In generale XR fa nascere le proprie azioni da tre richieste verso le autorità: “Dire la verità”, “Agire ora” e l’ottenimento di assemblee cittadine. Ma si chiede anche alla Regione Emilia-Romagna di fare pressione sul Governo per dichiarare l’emergenza climatica nazionale e il blocco del passante di mezzo [grande opera che interesserebbe il nodo autostradale di Bologna, ndr]. Molte delle persone si mostrano solidali alla protesta, una signora dice di essere molto spaventata dal riscaldamento climatico e che vorrebbe fare qualcosa per il futuro dei propri nipotini, ma non sa cosa.
Le attività procedono senza problemi fino all’ora di pranzo, quando il clima costringe i ragazzi e le ragazze di XR a togliere il blocco e continuare le attività in Piazzetta Lucio Dalla.

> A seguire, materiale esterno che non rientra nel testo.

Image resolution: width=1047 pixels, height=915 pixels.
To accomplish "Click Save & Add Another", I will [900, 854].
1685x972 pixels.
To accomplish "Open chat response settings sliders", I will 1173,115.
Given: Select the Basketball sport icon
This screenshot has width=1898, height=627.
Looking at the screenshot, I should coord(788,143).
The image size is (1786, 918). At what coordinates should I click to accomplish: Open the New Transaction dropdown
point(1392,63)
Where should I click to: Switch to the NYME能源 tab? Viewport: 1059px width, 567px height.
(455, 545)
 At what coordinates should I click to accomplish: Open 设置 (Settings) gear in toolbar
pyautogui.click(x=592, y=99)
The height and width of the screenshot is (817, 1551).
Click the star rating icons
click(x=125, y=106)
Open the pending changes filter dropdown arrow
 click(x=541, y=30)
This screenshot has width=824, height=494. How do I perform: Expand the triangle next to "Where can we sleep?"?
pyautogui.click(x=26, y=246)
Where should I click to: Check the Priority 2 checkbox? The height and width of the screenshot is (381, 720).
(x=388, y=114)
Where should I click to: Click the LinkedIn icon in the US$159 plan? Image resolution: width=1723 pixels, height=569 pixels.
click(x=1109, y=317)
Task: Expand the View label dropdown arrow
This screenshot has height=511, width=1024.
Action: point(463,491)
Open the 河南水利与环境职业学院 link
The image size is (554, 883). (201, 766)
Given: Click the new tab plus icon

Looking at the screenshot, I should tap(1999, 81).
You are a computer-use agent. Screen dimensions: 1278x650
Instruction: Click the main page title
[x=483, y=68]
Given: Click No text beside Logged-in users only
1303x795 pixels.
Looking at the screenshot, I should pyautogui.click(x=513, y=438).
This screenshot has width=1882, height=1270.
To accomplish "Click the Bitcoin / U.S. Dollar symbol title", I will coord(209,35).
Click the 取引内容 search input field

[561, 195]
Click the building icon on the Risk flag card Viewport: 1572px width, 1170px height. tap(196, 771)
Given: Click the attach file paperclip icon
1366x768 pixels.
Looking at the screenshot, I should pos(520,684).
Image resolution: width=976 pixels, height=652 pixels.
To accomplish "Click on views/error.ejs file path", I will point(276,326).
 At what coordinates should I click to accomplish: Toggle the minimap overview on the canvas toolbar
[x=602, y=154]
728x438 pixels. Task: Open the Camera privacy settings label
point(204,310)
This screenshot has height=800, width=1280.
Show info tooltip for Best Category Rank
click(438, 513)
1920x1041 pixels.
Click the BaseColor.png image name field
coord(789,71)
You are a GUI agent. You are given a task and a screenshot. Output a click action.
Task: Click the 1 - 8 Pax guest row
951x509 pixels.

Al blocco sono seguite altre azioni del movimento anche in sinergia con altri gruppi ambientalisti e l’urlo che sale da ciascuna di esse è sempre lo stesso: “Il 2050 è troppo tardi”. Se ne rendono conto gli agricoltori senza più acqua, ce ne rendiamo conto noi quando constatiamo che ogni estate è la più calda degli ultimi 50 anni e se ne rende conto la gente di Ischia, colpita da un clima tutt’altro che impazzito, bensì figlio delle nostre scelte quotidiane.
MILANO: COLPITA LA SCALA, LUOGO SIMBOLO DELLA TRAGEDIA ODIERNA
Boris Godunov è l’opera lirica che ha inaugurato mercoledì 7 dicembre la stagione de La Scala. Una storia tragica che abbraccia, oltre al dramma personale del protagonista, la miseria del popolo russo, dilaniato dalla fame ed esitante tra impulso alla rivolta e timore reverenziale verso il potere costituito. Altrettanto tragica è la situazione del popolo italiano, ferito dal cataclisma di Ischia e tradito dall’indifferenza del Governo.
È per questo che, proprio il giorno della famosa “prima”, Ultima Generazione ha imbrattato i muri esterni del Teatro. «Abbiamo deciso di imbrattare con della vernice il Teatro alla Scala per chiedere ai politici presenti di tirare fuori la testa dalla sabbia e intervenire per salvare la popolazione. La situazione economica e ambientale del Paese peggiora di giorno in giorno e, invece di prendere le misure necessarie a salvaguardare il futuro dell’Italia da siccità e disastri climatici, la politica si rinchiude a godersi uno spettacolo per poche persone, così come riserva a poche persone la possibilità di salvarsi dal disastro alimentato dai continui stanziamenti all’industria del fossile», ha dichiarato Alessandro, un attivista.
«Ci spiace prendercela con il Teatro alla Scala. Vorremmo che le attrici e gli attori che interpreteranno la storia di un’oligarca comprendessero che lo stanno facendo per altri oligarchi e decidessero di ribellarsi insieme a noi. Speriamo che le istituzioni culturali comincino ad alzare l’asticella delle loro proteste. Non c’è in ballo il mero interesse egoistico del rischio del proprio lavoro, parliamo di vite umane: siamo tutti attori e attrici in questa prima dell’apocalisse e, in quanto tali, possiamo agire nella storia. È un dovere morale verso le persone a noi care, verso i bambini e le bambine che dovremmo accompagnare alla vita e non verso l’estinzione», conclude Bjork, un’attivista.
Anche l’azione di Milano ha ribadito le due richieste cardine avanzate del movimento, ovvero interrompere immediatamente la riapertura delle centrali a carbone dismesse e cancellare il progetto di nuove trivellazioni per la ricerca ed estrazione di gas naturale; procedere a un incremento di energia solare ed eolica di almeno 20GW immediatamente, e creare migliaia di nuovi posti di lavoro nell’energia rinnovabile, aiutando gli operai dell’industria fossile a trovare impiego in mansioni più sostenibili.